Lossless data compression is a computer method of storing files and combining them into archives that takes up less physical space in memory than the files would otherwise without losing any information the data contains in the process. Lossy compression, by contrast, reduces file size with approximations of the data, and restoration is of a close facsimile to the original file contents. Algorithms used for lossless data compression are essentially a set of streamlined rules or instructions for encoding the information using fewer bits of memory while still retaining the ability to restore the data to its original format without alteration.
Some common file types that use lossless data compression include the International Business Machines (IBM) computer-based zip and Unix computer-based gzip file archives. Also used are image file formats such as the graphic interchange format (GIF), portable network graphics (PNG), and Bitmap (BMP) files. Data compression algorithms also vary based on the file type being compressed, with common variations for text, audio, and executable program files.
The two main categories of algorithms for lossless data compression are based on a statistical model of input data and a mapping model of bit strings in a data file. Routine statistical algorithms used are the Burrows-Wheeler transform (BWT), the Abraham Lempel and Jacob Ziv (LZ77) algorithm published in 1977, and the Prediction by Partial Matching (PPM) method. Mapping algorithms frequently employed include the Huffman coding algorithm and Arithmetic coding.

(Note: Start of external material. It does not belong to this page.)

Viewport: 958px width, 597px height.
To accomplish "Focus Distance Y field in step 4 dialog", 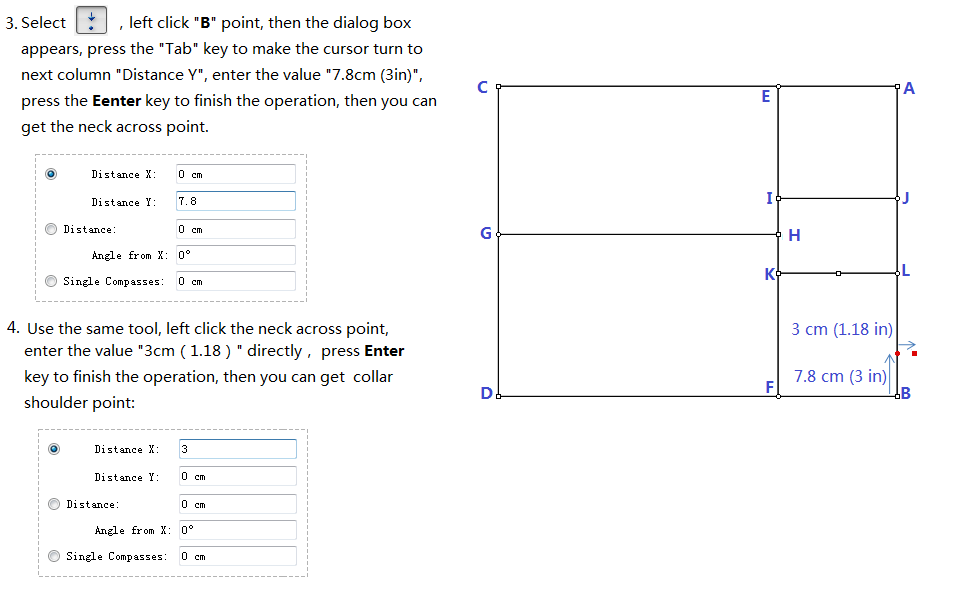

Some of the algorithms are open source tools and others are proprietary and patented, though patents on some have also now expired. This may result in compression methods sometimes being applied to the wrong file format. Due to the fact that certain data compression methods are incompatible with each other, storing mixed files can often degrade a component of a file. For instance, an image file with text that is compressed can show degradation in the readability of the text once restored. Scanners and software that employ grammar induction can extract meaning from text stored along with image files by applying what is known as latent semantic analysis (LSA).
Another form of mapping algorithm method for lossless data compression is the use of universal code. More flexible to use than Huffman coding, it doesn't require knowledge of maximum integer values ahead of time. Huffman coding and Arithmetic coding do produce better data compression rates, however. Efforts are also underway to produce universal data compression methods that would create algorithms that work well for a variety of sources.